* Information given
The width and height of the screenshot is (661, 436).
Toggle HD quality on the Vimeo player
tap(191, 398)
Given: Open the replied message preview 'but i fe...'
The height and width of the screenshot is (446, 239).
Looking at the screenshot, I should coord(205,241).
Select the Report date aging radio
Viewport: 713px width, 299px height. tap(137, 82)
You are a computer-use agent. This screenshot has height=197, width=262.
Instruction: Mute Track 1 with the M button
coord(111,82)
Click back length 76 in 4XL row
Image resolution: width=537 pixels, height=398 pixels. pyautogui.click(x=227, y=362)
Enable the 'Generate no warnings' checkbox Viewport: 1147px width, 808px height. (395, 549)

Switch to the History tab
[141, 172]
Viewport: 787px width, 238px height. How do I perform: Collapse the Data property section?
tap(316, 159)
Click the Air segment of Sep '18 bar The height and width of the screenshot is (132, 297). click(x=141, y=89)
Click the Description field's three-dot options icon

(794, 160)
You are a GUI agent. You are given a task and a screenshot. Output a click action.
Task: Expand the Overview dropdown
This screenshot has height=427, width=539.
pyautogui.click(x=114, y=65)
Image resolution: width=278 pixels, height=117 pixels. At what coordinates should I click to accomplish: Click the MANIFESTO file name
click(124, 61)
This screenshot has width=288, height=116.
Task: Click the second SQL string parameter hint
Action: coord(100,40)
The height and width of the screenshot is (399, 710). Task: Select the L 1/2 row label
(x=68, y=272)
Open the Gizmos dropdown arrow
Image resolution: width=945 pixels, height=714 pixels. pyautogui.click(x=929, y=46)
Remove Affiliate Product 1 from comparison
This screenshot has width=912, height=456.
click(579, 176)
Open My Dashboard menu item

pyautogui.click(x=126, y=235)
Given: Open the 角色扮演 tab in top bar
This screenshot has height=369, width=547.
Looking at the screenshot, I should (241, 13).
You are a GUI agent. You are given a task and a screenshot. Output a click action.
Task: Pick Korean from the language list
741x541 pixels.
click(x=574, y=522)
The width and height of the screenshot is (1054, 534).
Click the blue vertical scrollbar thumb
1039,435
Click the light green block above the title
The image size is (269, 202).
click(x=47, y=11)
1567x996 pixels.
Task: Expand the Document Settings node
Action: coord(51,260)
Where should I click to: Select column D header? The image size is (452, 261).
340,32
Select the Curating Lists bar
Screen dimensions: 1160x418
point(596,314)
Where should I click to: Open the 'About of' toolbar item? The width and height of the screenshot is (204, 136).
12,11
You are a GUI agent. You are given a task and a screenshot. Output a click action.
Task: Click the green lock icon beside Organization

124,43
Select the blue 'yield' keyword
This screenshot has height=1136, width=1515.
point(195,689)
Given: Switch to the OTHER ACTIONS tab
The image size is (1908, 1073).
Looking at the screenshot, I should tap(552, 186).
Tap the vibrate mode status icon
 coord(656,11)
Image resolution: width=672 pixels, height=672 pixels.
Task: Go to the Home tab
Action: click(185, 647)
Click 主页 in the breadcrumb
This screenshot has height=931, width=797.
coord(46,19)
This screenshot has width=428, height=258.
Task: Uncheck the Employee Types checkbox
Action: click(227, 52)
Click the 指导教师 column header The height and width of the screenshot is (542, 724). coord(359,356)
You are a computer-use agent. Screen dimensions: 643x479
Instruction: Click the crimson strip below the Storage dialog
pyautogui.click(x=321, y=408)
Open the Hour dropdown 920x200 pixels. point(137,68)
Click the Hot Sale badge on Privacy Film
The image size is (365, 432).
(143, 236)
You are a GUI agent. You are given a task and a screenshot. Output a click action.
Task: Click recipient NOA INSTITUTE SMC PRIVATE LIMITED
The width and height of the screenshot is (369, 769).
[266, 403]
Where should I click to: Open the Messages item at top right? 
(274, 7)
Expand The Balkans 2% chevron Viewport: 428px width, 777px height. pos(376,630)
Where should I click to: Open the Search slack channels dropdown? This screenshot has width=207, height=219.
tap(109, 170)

* Task objective
Scan the listing for the string "computer" and copy every line that carries it.

* Expected answer
You are a computer-use agent. This screenshot has height=197, width=262.
You are a computer-use agent. Screen dimensions: 643x479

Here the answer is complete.